Robert Rauschenberg was an American artist who became prominent in the 1950s transition from Abstract Expressionism to Pop Art. Rauschenberg is known for his "Combines", in which non-traditional materials and objects were employed in innovative combinations. Rauschenberg was both a painter and a sculptor, but he also worked with photography, printmaking, papermaking, and performance. Rauschenberg's career tells more about the New York art community. Rauschenberg's attitude toward the means of art extended to media, people, everything. He opened art to: engineers, socialites, All-About-Eve assistants, politicians, trade unionists, dancers, instant collectors, Utopians, scientists, foundation swingers, art groupies, and all rubbed shoulders with the incongruous elements in his art. This rich mixture seemed to confirm the desire populists always have: that the boundaries of art are breaking down.
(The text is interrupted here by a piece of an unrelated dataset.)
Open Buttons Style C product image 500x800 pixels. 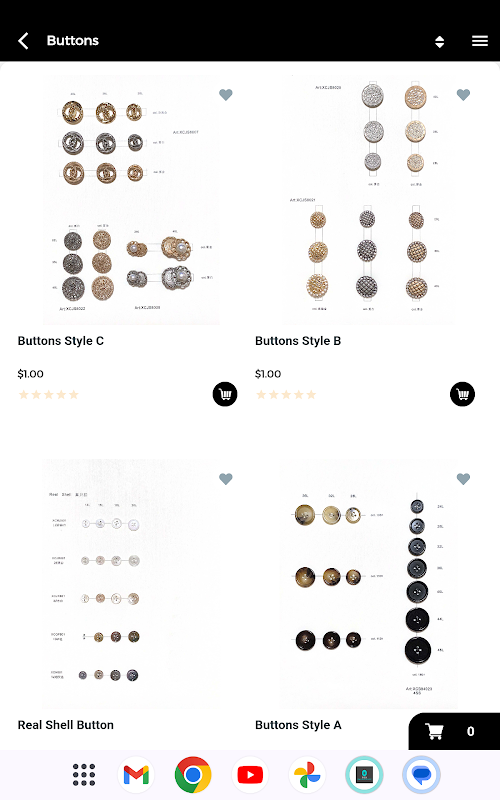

Rauschenberg carried the day when fashion forced the art community to go along with him - until that moment in 1964 when he won the grand prize at the Venice Biennale. They institutionalized Rauschenberg's irony, which he tended to leave open and innocent by eliminating process and presenting a facade of subject matter. Subject matter, which Rauschenberg had clearly shown was not incompatible with aesthetic discourse. When the subject matter was the everyday object, the irony was built into the surface. It was not just the object that became subject matter but the use of commercial design as subject matter. The fact that the design was contemporary was one of the things that made Pop revolutionary.
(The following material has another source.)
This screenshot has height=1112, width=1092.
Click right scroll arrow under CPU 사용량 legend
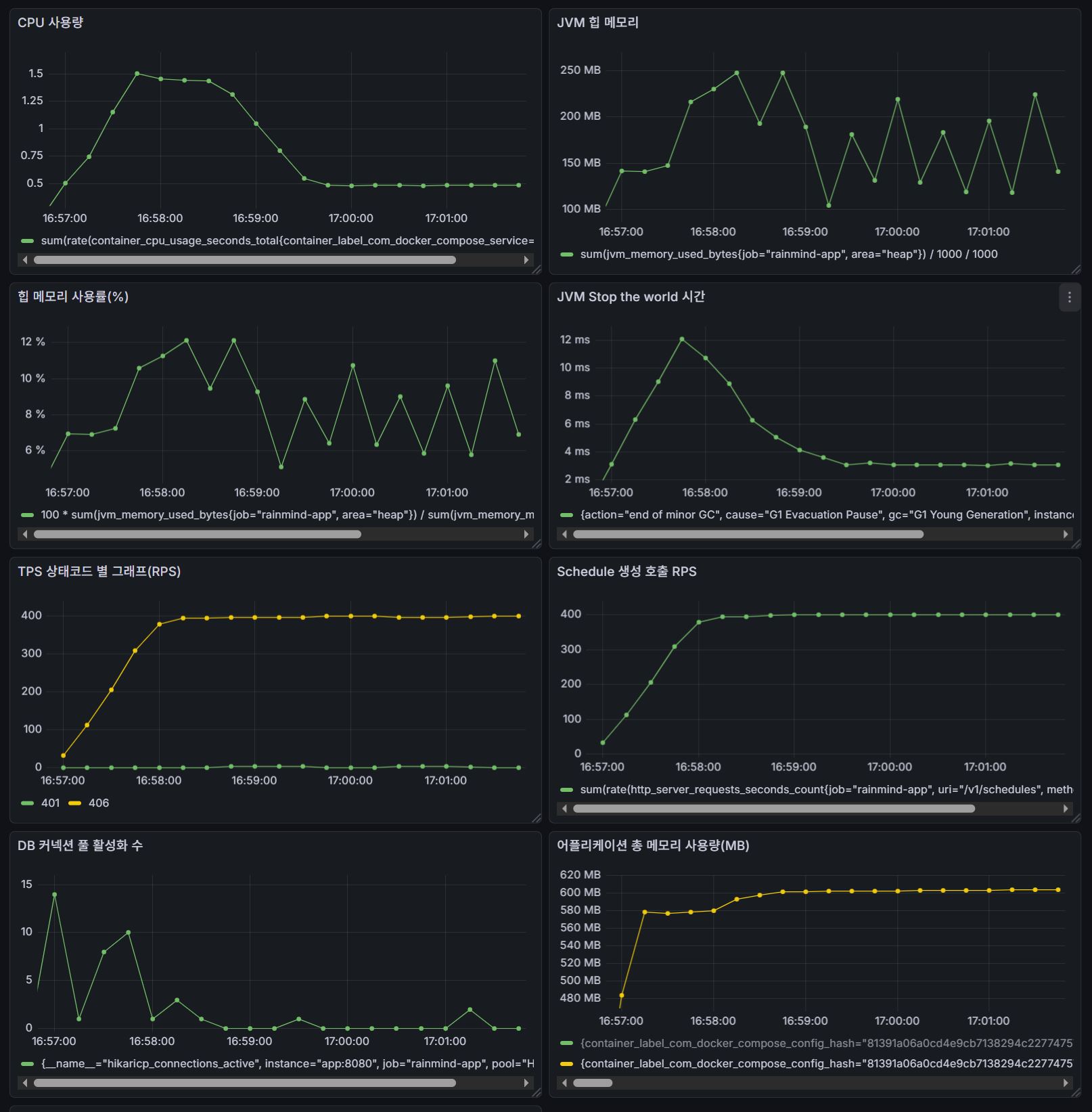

Rauschenberg's approach was sometimes called "Neo Dadaist." He wanted to work "in the gap between art and life", between art objects and everyday objects. Rauschenberg took a step in what could be considered the opposite direction by championing the role of creator in creating art's meaning. Rauschenberg's paintings were beginning to incorporate not only found objects but found images as well - photographs transferred to the canvas by means of the silkscreen process. Silkscreen allowed Rauschenberg to address the number of reproducibility of images.
In 1984, Rauschenberg announced his Rauschenberg Overseas Culture Interchange (ROCI), at the United Nations. This culminated a seven year, ten country tour to encourage "world peace and understanding," through Mexico, Chile, Venezuela, Beijing, Lhasa (Tibet), Japan, Cuba, Soviet Union, Berlin, and Malaysia in which he left a piece of art, and was influenced by the cultures he visited. Paintings, often on reflective surfaces, as well as drawings, photographs, assemblages and other multimedia were produced, inspired by these surroundings, which was considered some of his strongest works.
In addition to painting and sculpture, Rauschenberg's career also included significant contributions to printmaking and Performance Art. Rauschenberg created "White Paintings," in the tradition of monochromatic painting, whose purpose was to reduce painting to its most essential nature. The Black Paintings like the White Paintings were executed on multiple panels and were single color works. Rauschenberg had moved from the monochromatic paintings of the White Painting and Black Painting series, to the Red Painting series. These paintings were created with diverse kinds of paint applications of red paint, and with the addition of materials such as wood, nails, newsprint and other materials to the canvas created complex painting surfaces, and were forerunners of Rauschenberg's well-known Combine series. Rauschenberg's neutrality was of a different order and his identification with the moment far less flawless. At the height of his powers in the sixties, his marvelous effervescence dispensed with any historical delays as he rode his wave. Yet his ebullient commitment to art as a short-term venture never quite disposed of the fact that he was an educated artist.